Please retype the rows from the line containing "Where should I click to: Click the Actualiser" through the line containing "Action: (x=20, y=705)", both included, with no changes.
··· Data records
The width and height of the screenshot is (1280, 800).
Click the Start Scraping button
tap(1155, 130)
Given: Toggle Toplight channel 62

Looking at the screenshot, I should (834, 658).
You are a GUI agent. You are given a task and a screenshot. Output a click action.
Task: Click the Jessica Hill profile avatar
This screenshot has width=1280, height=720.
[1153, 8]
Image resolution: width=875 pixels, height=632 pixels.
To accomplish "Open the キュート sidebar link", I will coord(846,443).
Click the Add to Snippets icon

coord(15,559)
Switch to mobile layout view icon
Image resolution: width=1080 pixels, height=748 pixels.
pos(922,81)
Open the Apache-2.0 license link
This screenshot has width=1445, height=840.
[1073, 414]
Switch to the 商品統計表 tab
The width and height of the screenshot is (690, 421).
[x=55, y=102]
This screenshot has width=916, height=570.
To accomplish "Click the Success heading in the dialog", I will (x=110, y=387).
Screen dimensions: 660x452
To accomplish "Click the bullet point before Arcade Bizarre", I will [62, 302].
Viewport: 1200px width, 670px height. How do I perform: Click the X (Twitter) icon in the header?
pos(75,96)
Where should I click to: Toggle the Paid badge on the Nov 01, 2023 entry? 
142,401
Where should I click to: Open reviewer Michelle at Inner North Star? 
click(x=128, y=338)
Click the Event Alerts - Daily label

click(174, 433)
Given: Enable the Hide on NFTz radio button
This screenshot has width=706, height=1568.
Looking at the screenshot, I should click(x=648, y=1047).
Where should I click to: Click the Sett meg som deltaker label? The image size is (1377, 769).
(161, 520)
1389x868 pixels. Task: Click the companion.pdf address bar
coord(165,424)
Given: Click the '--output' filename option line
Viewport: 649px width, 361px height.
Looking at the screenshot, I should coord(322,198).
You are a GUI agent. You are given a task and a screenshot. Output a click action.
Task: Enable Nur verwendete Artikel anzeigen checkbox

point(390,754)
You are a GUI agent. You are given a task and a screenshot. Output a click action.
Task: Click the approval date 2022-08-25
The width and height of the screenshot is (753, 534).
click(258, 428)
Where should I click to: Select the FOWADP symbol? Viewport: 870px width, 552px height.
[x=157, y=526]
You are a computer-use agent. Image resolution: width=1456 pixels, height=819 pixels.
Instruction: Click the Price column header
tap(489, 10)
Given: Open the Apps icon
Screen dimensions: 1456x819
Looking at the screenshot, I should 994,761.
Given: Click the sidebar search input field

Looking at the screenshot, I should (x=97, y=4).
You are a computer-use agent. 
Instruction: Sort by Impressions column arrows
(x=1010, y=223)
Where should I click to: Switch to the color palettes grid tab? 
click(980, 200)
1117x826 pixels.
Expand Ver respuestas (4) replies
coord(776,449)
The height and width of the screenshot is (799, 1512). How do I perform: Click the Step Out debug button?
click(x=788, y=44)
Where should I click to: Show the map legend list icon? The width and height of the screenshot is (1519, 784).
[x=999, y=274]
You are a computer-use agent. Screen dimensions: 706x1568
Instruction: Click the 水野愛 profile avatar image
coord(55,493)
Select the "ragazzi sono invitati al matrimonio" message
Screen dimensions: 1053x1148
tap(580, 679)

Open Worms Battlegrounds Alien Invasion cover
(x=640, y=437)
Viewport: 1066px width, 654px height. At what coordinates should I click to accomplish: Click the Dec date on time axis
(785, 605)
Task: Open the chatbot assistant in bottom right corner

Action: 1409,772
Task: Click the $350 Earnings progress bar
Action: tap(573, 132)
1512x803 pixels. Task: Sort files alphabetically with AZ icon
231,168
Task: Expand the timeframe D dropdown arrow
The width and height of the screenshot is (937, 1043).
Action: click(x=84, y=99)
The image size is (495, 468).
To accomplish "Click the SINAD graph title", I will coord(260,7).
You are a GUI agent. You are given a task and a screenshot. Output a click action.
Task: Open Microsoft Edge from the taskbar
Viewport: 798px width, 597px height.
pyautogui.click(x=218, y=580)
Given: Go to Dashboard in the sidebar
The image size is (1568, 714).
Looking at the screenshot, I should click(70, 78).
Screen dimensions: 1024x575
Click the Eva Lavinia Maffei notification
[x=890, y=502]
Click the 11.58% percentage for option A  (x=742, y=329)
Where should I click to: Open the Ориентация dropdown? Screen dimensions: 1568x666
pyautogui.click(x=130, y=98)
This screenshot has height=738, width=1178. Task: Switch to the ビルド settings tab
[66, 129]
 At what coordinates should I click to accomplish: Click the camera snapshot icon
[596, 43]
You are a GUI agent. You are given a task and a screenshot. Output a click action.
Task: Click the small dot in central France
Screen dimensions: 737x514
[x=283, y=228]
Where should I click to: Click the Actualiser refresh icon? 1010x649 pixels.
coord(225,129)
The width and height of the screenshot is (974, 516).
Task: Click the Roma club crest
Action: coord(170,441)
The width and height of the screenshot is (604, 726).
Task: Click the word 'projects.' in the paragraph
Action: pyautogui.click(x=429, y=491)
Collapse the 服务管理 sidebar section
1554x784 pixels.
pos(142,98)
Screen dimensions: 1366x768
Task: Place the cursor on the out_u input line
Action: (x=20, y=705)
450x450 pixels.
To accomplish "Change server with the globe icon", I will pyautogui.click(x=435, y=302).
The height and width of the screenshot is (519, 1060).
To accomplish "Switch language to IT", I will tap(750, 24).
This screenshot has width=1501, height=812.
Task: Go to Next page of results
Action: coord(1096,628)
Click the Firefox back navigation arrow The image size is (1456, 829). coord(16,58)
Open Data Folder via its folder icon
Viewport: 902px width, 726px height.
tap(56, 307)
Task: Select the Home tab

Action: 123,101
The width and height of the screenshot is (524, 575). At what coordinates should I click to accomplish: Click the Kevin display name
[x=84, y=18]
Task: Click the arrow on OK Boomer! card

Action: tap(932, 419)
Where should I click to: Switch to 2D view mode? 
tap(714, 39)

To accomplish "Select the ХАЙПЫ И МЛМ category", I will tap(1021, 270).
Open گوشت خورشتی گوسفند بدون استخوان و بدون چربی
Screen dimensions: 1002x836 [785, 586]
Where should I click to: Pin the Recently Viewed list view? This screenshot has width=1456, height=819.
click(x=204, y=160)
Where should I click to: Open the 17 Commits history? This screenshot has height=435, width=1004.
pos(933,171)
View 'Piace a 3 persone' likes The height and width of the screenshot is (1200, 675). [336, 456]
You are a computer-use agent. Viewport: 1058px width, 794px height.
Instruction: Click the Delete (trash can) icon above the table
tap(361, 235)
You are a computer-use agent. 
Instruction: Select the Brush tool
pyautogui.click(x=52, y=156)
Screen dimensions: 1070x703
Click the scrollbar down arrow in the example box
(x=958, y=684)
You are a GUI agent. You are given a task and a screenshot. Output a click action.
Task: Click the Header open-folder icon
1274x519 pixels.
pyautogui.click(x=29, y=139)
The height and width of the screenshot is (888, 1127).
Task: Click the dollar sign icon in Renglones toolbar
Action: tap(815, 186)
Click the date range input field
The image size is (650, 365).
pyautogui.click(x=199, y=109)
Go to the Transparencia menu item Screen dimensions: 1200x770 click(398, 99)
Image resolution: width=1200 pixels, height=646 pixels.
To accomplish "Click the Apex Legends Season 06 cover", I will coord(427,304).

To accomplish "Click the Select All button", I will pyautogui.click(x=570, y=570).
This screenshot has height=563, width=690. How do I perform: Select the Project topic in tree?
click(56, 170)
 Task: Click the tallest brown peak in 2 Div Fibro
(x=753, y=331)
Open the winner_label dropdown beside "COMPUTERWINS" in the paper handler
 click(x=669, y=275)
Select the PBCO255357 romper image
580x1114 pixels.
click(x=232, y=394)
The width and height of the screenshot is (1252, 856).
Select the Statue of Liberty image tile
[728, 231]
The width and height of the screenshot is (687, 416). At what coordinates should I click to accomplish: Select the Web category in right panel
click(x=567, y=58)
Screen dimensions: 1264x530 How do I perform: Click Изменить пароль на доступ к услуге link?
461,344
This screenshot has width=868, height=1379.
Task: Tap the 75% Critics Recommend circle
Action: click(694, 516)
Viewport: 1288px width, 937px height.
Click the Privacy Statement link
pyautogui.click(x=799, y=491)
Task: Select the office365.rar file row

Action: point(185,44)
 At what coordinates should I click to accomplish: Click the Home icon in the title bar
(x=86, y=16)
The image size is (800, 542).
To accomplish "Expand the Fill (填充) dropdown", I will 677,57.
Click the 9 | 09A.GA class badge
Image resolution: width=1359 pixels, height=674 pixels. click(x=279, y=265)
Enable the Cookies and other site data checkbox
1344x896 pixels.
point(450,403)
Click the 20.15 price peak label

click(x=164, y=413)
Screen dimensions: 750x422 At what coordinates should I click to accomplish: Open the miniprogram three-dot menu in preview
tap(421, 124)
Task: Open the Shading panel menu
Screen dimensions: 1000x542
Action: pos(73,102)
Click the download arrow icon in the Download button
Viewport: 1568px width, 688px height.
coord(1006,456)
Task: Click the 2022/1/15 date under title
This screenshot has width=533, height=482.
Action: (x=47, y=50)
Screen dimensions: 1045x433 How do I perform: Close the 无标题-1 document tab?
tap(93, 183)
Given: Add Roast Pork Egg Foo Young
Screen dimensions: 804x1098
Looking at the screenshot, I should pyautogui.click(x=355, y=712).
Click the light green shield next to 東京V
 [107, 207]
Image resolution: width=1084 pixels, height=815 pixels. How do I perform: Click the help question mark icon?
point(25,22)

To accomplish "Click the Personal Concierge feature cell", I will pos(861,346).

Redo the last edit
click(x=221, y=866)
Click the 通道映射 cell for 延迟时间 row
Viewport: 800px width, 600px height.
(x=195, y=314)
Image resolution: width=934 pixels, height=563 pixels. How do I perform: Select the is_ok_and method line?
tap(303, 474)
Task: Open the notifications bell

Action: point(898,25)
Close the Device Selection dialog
······
- [Written answer]:
Where should I click to: Click the Actualiser refresh icon? 1010x649 pixels.
coord(225,129)
The width and height of the screenshot is (974, 516).
Task: Click the Roma club crest
Action: coord(170,441)
The width and height of the screenshot is (604, 726).
Task: Click the word 'projects.' in the paragraph
Action: pyautogui.click(x=429, y=491)
Collapse the 服务管理 sidebar section
1554x784 pixels.
pos(142,98)
Screen dimensions: 1366x768
Task: Place the cursor on the out_u input line
Action: (x=20, y=705)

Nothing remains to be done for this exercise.